● GOAL
Format every line of the data below as a numbered list, leaving out blank lines.

____ EXTRACTED DATA

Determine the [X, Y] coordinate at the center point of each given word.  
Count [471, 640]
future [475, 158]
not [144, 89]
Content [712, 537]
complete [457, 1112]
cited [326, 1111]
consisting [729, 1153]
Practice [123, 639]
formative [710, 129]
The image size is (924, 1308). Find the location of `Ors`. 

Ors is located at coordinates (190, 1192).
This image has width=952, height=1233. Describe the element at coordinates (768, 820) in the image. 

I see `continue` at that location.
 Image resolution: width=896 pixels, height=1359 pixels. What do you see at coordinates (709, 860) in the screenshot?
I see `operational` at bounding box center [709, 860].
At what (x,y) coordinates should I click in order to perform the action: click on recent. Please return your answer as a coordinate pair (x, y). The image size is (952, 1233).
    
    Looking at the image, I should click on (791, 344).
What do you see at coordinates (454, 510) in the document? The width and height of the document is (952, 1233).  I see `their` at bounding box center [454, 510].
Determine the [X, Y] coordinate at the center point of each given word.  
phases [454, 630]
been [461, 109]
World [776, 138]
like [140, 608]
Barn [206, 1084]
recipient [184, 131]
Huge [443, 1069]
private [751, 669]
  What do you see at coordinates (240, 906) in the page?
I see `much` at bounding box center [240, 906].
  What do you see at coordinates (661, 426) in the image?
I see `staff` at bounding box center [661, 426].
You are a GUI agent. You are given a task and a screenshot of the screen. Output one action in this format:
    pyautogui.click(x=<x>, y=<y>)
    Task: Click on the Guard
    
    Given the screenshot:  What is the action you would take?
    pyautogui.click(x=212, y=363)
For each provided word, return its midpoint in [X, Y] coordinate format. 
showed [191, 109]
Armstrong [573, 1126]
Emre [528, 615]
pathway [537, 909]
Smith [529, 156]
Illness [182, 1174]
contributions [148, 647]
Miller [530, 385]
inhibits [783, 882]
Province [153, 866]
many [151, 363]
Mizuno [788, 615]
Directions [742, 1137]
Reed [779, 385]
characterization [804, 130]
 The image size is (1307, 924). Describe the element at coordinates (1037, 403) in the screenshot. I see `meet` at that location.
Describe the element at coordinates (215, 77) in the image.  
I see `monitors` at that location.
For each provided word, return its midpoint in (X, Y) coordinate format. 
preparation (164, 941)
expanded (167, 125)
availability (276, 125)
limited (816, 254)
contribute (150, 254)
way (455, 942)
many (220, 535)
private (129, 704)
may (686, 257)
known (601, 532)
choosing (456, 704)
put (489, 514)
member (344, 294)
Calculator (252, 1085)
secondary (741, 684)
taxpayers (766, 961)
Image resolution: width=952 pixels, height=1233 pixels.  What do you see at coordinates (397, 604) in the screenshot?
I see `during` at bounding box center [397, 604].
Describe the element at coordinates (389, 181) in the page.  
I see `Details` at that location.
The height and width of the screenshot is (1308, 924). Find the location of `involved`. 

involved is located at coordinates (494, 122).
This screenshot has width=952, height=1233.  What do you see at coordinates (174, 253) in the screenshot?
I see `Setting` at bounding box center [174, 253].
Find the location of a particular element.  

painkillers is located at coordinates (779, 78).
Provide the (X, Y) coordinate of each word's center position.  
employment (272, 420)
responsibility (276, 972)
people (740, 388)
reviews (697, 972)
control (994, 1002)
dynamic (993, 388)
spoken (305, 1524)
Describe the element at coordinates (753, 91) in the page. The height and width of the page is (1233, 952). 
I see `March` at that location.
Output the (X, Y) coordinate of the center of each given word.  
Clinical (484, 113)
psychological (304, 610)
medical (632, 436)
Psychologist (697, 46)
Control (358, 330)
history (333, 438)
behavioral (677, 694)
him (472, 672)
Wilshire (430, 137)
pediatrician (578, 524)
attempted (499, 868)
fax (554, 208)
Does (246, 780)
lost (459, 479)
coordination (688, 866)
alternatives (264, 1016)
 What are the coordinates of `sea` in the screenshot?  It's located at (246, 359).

________

● TASK ANSWER
1. Determine the [X, Y] coordinate at the center point of each given word.  
2. Count [471, 640]
3. future [475, 158]
4. not [144, 89]
5. Content [712, 537]
6. complete [457, 1112]
7. cited [326, 1111]
8. consisting [729, 1153]
9. Practice [123, 639]
10. formative [710, 129]
11. The image size is (924, 1308). Find the location of `Ors`. 
12. Ors is located at coordinates (190, 1192).
13. This image has width=952, height=1233. Describe the element at coordinates (768, 820) in the image. 
14. I see `continue` at that location.
15.  Image resolution: width=896 pixels, height=1359 pixels. What do you see at coordinates (709, 860) in the screenshot?
16. I see `operational` at bounding box center [709, 860].
17. At what (x,y) coordinates should I click in order to perform the action: click on recent. Please return your answer as a coordinate pair (x, y). The image size is (952, 1233).
18.     Looking at the image, I should click on (791, 344).
19. What do you see at coordinates (454, 510) in the document? The width and height of the document is (952, 1233).  I see `their` at bounding box center [454, 510].
20. Determine the [X, Y] coordinate at the center point of each given word.  
21. phases [454, 630]
22. been [461, 109]
23. World [776, 138]
24. like [140, 608]
25. Barn [206, 1084]
26. recipient [184, 131]
27. Huge [443, 1069]
28. private [751, 669]
29.   What do you see at coordinates (240, 906) in the page?
30. I see `much` at bounding box center [240, 906].
31.   What do you see at coordinates (661, 426) in the image?
32. I see `staff` at bounding box center [661, 426].
33. You are a GUI agent. You are given a task and a screenshot of the screen. Output one action in this format:
34.     pyautogui.click(x=<x>, y=<y>)
35.     Task: Click on the Guard
36.     Given the screenshot:  What is the action you would take?
37.     pyautogui.click(x=212, y=363)
38. For each provided word, return its midpoint in [X, Y] coordinate format. 
39. showed [191, 109]
40. Armstrong [573, 1126]
41. Emre [528, 615]
42. pathway [537, 909]
43. Smith [529, 156]
44. Illness [182, 1174]
45. contributions [148, 647]
46. Miller [530, 385]
47. inhibits [783, 882]
48. Province [153, 866]
49. many [151, 363]
50. Mizuno [788, 615]
51. Directions [742, 1137]
52. Reed [779, 385]
53. characterization [804, 130]
54.  The image size is (1307, 924). Describe the element at coordinates (1037, 403) in the screenshot. I see `meet` at that location.
55. Describe the element at coordinates (215, 77) in the image.  
56. I see `monitors` at that location.
57. For each provided word, return its midpoint in (X, Y) coordinate format. 
58. preparation (164, 941)
59. expanded (167, 125)
60. availability (276, 125)
61. limited (816, 254)
62. contribute (150, 254)
63. way (455, 942)
64. many (220, 535)
65. private (129, 704)
66. may (686, 257)
67. known (601, 532)
68. choosing (456, 704)
69. put (489, 514)
70. member (344, 294)
71. Calculator (252, 1085)
72. secondary (741, 684)
73. taxpayers (766, 961)
74. Image resolution: width=952 pixels, height=1233 pixels.  What do you see at coordinates (397, 604) in the screenshot?
75. I see `during` at bounding box center [397, 604].
76. Describe the element at coordinates (389, 181) in the page.  
77. I see `Details` at that location.
78. The height and width of the screenshot is (1308, 924). Find the location of `involved`. 
79. involved is located at coordinates (494, 122).
80. This screenshot has width=952, height=1233.  What do you see at coordinates (174, 253) in the screenshot?
81. I see `Setting` at bounding box center [174, 253].
82. Find the location of a particular element.  
83. painkillers is located at coordinates (779, 78).
84. Provide the (X, Y) coordinate of each word's center position.  
85. employment (272, 420)
86. responsibility (276, 972)
87. people (740, 388)
88. reviews (697, 972)
89. control (994, 1002)
90. dynamic (993, 388)
91. spoken (305, 1524)
92. Describe the element at coordinates (753, 91) in the page. The height and width of the page is (1233, 952). 
93. I see `March` at that location.
94. Output the (X, Y) coordinate of the center of each given word.  
95. Clinical (484, 113)
96. psychological (304, 610)
97. medical (632, 436)
98. Psychologist (697, 46)
99. Control (358, 330)
100. history (333, 438)
101. behavioral (677, 694)
102. him (472, 672)
103. Wilshire (430, 137)
104. pediatrician (578, 524)
105. attempted (499, 868)
106. fax (554, 208)
107. Does (246, 780)
108. lost (459, 479)
109. coordination (688, 866)
110. alternatives (264, 1016)
111.  What are the coordinates of `sea` in the screenshot?  It's located at (246, 359).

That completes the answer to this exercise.